とあにその話をしてみたけど何だかムッとされて答えてくれなかったし……
謎は深まるばかり。涼ちゃんに聞いてみようかと思ったけど、最近坂口くんと上手くいってないのか不機嫌だし
明日また伊織先生の聞いてみようかな……そう思って今日は寝ることにした。
翌日、大学に行こうと思ったらとあが車で家まで来ていた。
「どうしたの?今日は」
「この前襲われてたでしょ?だから今日から送り迎えしてあげるよ」
「何それ、そんなのいいよ。日常茶飯事でしょ?襲われるなんて」
そう、そんなのずっと前からこうだった。でも慣れていたはずなのに『気持ち悪い』って思った。
でもそれは発情していなかったから。ただそれだけ。
「でも俺が心配なの。勝手にやってるだけだから遠慮しなくていいよ。」
「いいよ、本当に」
「そんなこと言ってたらもうすぐ1限始まるんじゃないの?」
時間を確認するとあと20分で始まってしまう。
「や、やば……」
「いいから早く」
車に乗り、大学へと向かった。
「この車は誰の?」
「兄貴に借りた。

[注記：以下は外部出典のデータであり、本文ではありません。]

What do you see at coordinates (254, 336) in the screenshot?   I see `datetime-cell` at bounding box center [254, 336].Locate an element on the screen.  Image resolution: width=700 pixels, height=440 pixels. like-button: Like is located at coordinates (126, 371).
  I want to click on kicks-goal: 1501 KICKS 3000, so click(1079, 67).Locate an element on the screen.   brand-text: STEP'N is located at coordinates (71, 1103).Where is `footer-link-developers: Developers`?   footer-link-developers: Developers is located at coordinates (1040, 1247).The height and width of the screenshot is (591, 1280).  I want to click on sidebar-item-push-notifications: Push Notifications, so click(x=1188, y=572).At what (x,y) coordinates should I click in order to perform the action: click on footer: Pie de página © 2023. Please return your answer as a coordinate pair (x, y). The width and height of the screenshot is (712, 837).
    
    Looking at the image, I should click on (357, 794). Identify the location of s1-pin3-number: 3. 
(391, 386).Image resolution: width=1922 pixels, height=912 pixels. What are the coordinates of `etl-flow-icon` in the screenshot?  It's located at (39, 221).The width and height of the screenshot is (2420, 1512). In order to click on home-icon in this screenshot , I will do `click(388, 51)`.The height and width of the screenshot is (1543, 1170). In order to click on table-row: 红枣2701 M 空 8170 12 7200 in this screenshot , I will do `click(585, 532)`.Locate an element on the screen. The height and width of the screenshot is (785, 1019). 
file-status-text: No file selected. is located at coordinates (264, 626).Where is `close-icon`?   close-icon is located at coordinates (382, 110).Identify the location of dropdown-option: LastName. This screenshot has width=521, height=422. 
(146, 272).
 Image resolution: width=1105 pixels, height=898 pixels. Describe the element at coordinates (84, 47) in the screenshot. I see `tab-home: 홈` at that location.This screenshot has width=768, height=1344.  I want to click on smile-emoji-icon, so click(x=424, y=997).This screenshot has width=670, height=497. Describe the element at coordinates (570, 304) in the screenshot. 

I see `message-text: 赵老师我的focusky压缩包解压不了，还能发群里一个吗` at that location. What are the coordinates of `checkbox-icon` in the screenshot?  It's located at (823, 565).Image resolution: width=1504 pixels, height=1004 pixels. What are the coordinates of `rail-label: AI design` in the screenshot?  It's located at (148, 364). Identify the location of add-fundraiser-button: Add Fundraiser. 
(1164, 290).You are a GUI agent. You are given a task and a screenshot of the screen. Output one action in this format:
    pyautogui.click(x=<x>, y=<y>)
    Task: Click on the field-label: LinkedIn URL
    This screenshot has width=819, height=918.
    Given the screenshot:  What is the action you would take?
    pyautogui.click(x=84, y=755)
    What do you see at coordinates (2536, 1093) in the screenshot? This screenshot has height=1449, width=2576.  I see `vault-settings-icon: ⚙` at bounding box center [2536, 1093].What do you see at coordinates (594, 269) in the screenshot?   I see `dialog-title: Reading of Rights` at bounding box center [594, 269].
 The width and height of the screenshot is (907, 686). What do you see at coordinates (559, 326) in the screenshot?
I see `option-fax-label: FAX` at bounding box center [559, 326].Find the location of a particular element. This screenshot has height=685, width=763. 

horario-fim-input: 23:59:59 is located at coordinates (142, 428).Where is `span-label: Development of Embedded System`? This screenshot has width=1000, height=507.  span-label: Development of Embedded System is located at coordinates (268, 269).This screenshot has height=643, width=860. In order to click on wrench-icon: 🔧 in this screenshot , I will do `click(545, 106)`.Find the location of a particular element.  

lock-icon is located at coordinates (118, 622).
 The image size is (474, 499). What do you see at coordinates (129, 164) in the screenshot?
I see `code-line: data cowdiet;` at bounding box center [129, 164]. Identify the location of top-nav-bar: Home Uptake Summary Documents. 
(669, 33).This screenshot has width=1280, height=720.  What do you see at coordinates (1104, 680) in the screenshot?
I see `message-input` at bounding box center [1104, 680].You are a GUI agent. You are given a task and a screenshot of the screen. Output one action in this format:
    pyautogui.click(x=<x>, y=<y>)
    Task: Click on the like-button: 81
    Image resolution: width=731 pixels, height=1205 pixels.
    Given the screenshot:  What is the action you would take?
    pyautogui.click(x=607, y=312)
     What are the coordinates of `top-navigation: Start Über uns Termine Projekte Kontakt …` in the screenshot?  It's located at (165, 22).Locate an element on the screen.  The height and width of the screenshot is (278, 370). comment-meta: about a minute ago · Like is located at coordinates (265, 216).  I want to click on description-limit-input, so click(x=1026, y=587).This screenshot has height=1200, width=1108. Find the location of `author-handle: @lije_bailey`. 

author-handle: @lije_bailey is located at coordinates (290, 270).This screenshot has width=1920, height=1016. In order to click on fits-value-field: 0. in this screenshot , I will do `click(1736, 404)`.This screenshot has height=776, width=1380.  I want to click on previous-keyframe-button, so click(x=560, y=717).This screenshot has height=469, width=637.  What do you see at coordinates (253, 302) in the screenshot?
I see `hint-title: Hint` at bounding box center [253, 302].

最近になって職場が変わって電車通勤になったから貸してくれた」
「そうなんだ……」
とあはセフレだけど、たまにこうやって送り迎えしてくれるときがある。
まるで俺を恋人として扱うように……
とあと会ったのは大学に入る前。いつものように知らない人と体を重ねフラフラと歩いているとき。
あまり詳しくは覚えていないけれど、他のやつと同じように発情して抱かれたのは覚えている。だけど彼には罵倒されなかった。むしろ謝られた。
正直驚いた。罵声を浴びるのが当たり前だった毎日がとあに会ったことで『こんな人もいるのか』という衝撃。それに自分から『セフレにしてください』と言ってきたことにも。
「今日は何時に終わる?迎えに行くよ?」
「いいよ、とあも授業あるでしょ?」
「うん。だけど俺はあずさの方が大事。」
「…」
大事にされる義理なんてないのに、こんな俺なんか……
だけど嬉しそうに運転する、とあの顔を見て断れないのだった。